Then came the questions. Usually, the middle of the night is when I find myself thinking about this cancer and why it happened. It's not, "Why me?" Not at all. It's more, "What did I do or not do that caused this?"
I remember talking to a friend who was diagnosed with breast cancer. She was really beating herself up about it. She lamented that she hadn't eaten healthier food, that she hadn't exercised more or stayed away from stress, or slept for eight hours each night.
And I (wisely) said, "It's not your fault. It just happened. Or if there were things that contributed to it, that was then, and this is now. Forget it. What you do from here on is all that matters."
Wondering what caused my esophageal cancer
This is my second cancer diagnosis, and I can't help but remember that old saying:" Cheat me once, shame on you. Cheat me twice, shame on me. "
Do I have cancer because I smoked when I was younger? Is it because I don't eat healthy enough? Is it because I allowed myself to go through some very stressful years? Is it because I didn't exercise enough? Is it because I didn't get my acid reflux checked out when I first experienced it?
It's a fine line I walk between, "You screwed up, Mary, and you need to fix this," and, "There is nothing I did or can do." But I do believe the truth is somewhere in the middle.

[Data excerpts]
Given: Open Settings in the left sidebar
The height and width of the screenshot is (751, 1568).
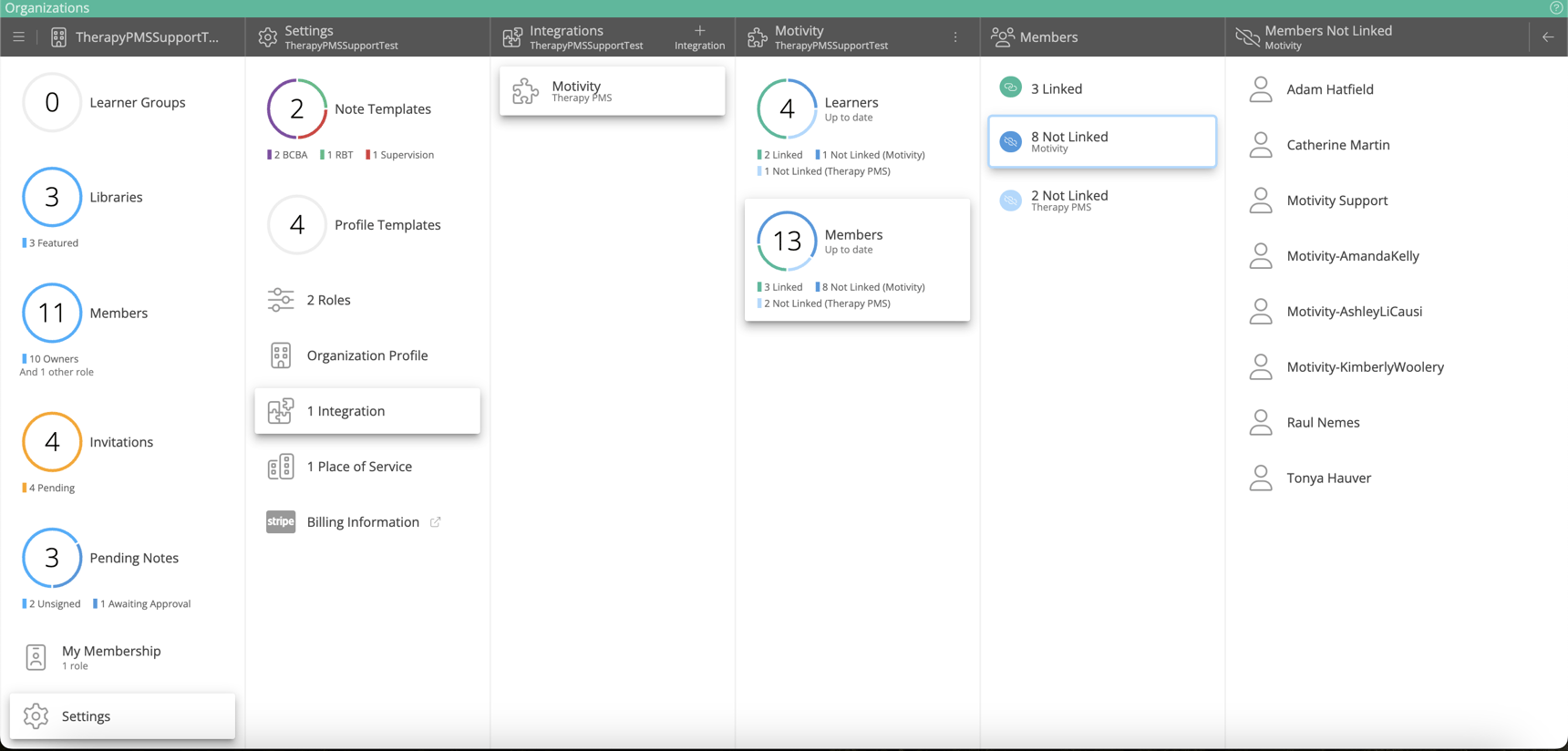Looking at the screenshot, I should pyautogui.click(x=122, y=716).
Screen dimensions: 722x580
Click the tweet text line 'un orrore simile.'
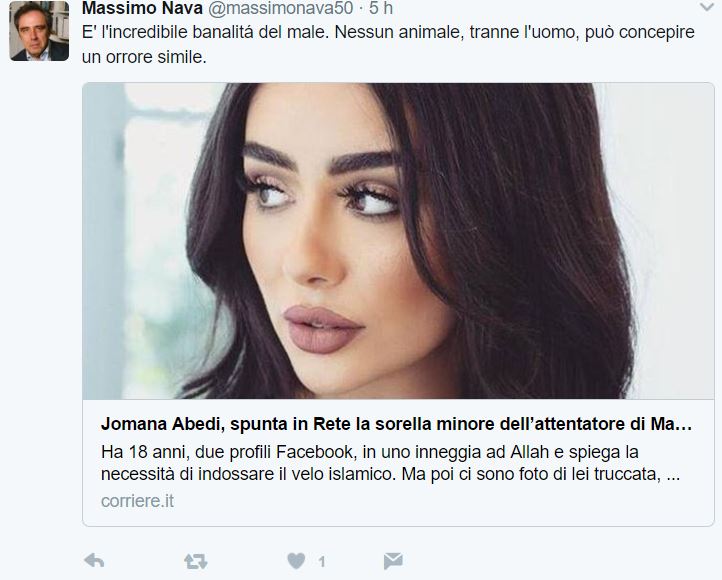(x=144, y=57)
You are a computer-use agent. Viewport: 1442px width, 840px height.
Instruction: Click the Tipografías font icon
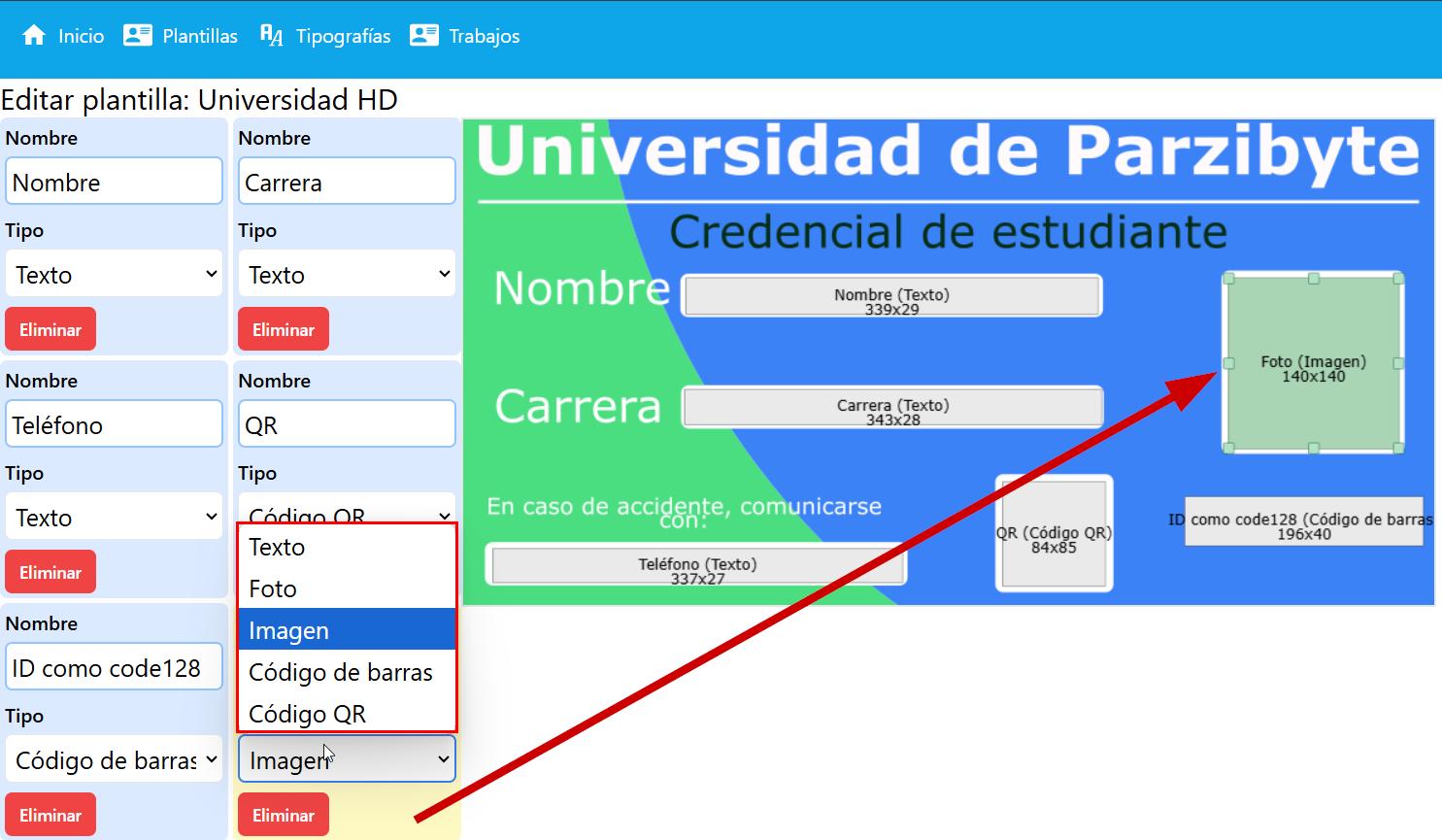[x=271, y=36]
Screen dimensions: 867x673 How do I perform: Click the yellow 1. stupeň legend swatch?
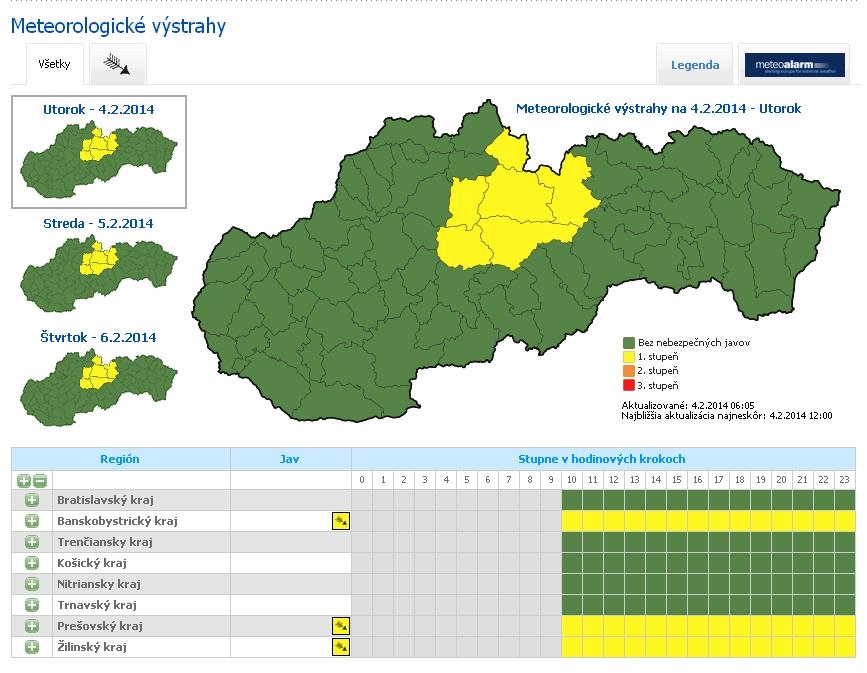click(629, 357)
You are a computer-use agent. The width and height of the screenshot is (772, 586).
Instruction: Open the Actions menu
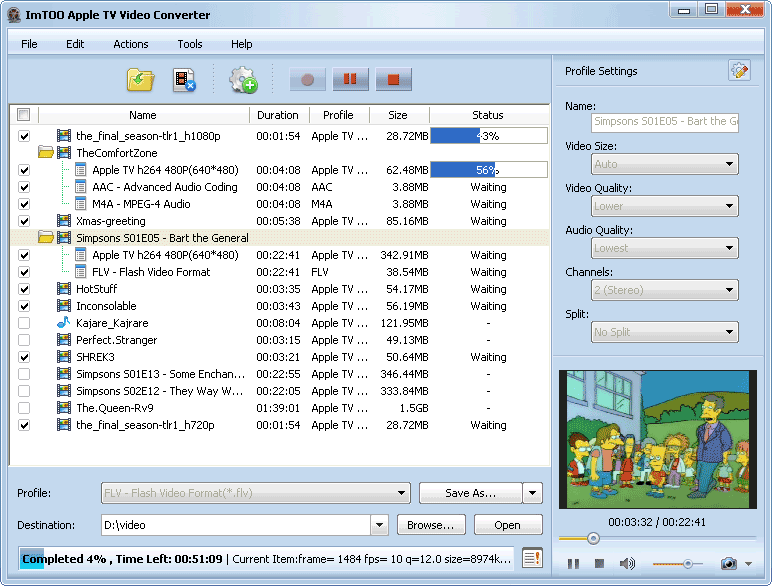(x=130, y=44)
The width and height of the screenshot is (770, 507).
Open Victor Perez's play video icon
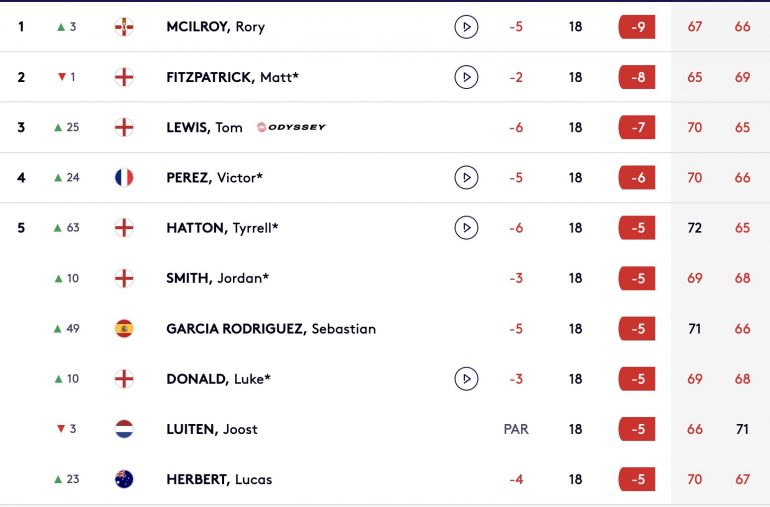[x=466, y=177]
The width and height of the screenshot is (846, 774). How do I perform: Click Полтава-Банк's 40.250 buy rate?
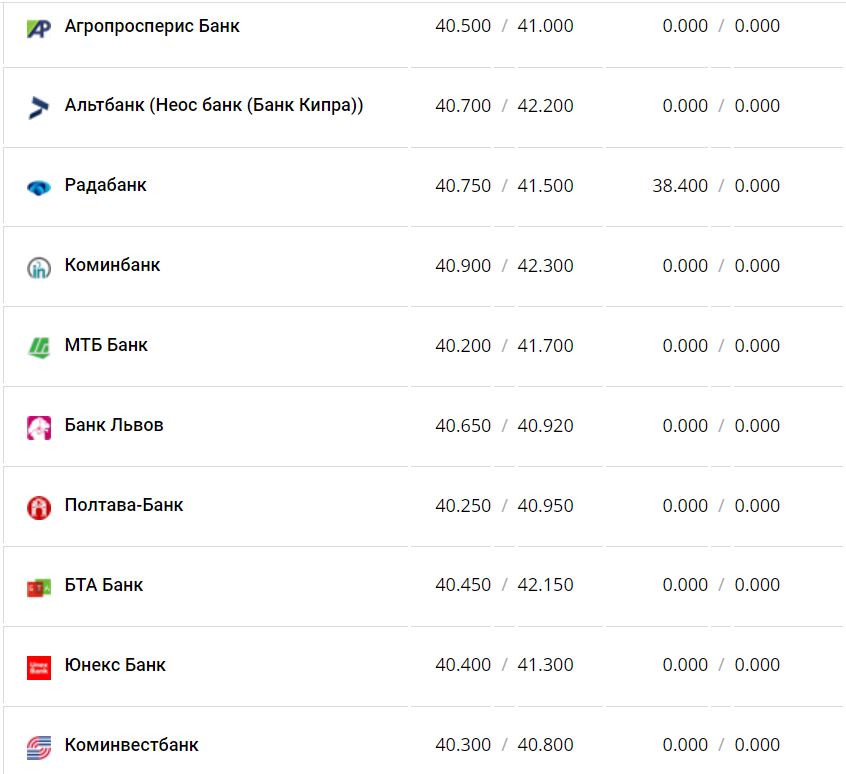[463, 506]
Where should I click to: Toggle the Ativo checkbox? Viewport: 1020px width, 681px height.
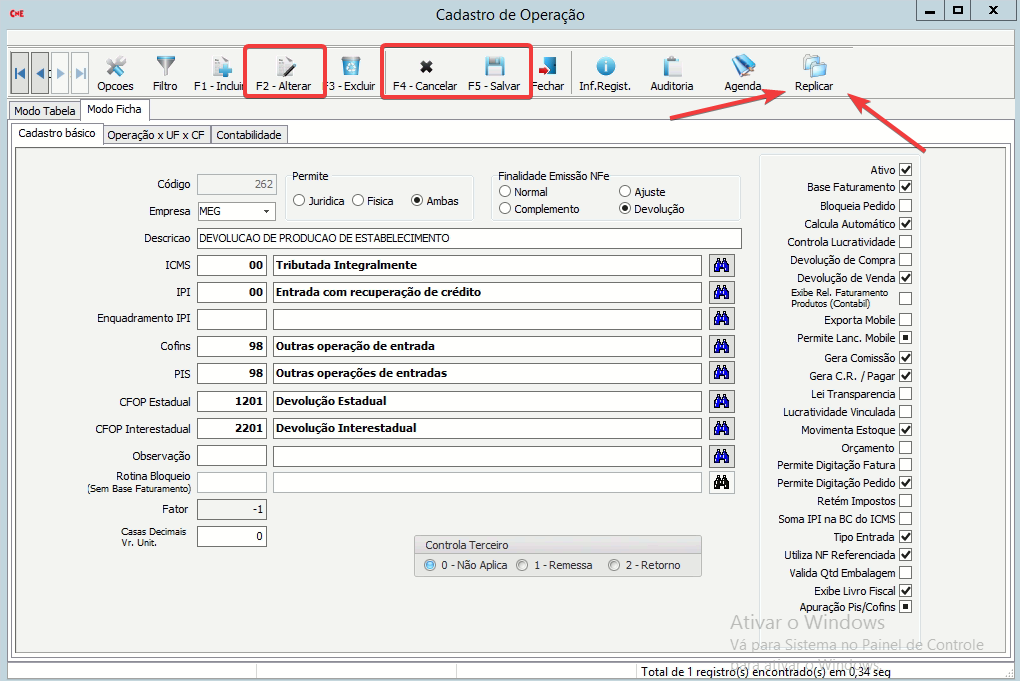(x=905, y=170)
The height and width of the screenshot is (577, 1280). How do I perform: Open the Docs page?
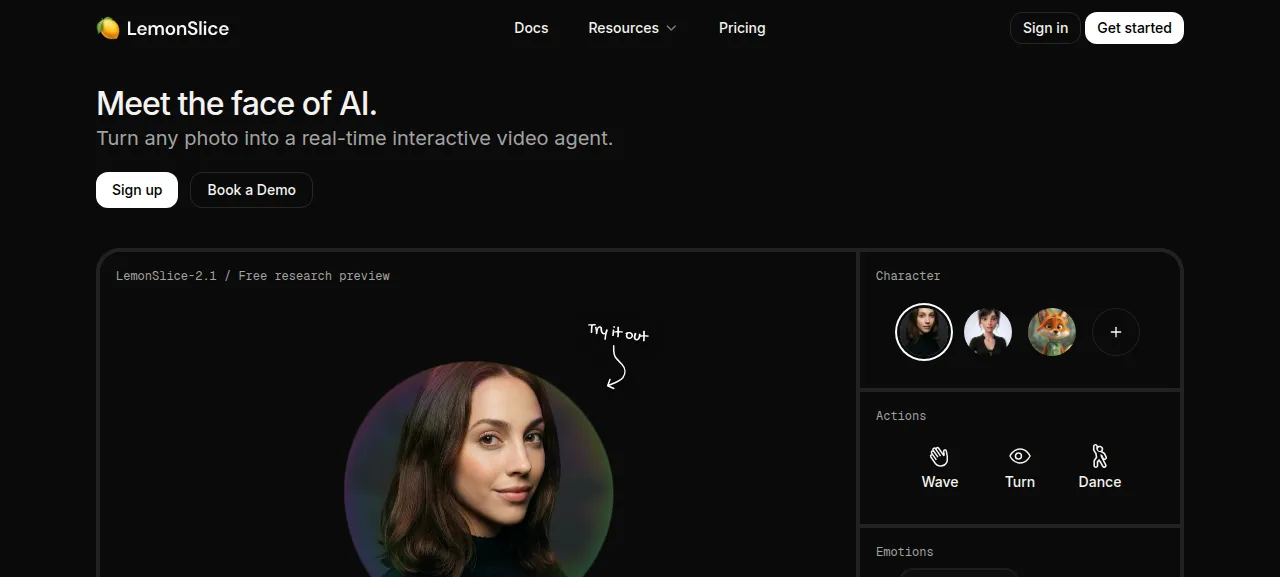click(531, 28)
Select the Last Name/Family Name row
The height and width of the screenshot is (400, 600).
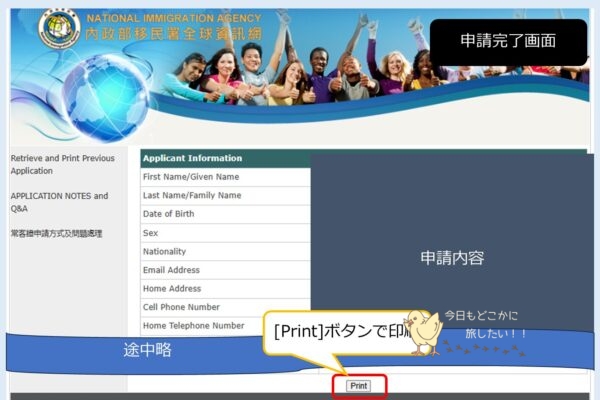225,195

Actions to take:
[A] Translate this sentence from the essay about esophageal cancer into Spanish: "Usually, the middle of the night is when I find myself thinking about this cancer and why it happened."
[B] In the essay about esophageal cancer, what illness had the writer's friend been diagnosed with?
[C] Carry the essay about esophageal cancer forward from its final sentence.

Answers by task:
[A] Por lo general, es en mitad de la noche cuando me encuentro pensando en este cáncer y en por qué ocurrió.

[B] Breast cancer.

[C]
Whether or not I could have prevented this with healthier living through the years isn't relevant (except to any young people reading this who might want to think about it). It remains to be seen whether or not my visualization, prayer, positive attitude, exercise, meditation, healthy eating (apple crisp for breakfast?) etc. will determine my outcome.
It's all a part of the pie
What I really believe is that everything counts. What we do, what we don't do, what we think, what we believe. Everything is a piece of the pie. If I get well, I will have had a part in that healing, and if I don't get well, I will have had a part in that, too. But just a part.
So much is beyond our understanding. Whether we understand or not, my job is to not look back, but to look forward, and put one foot in front of the other, grateful for each day.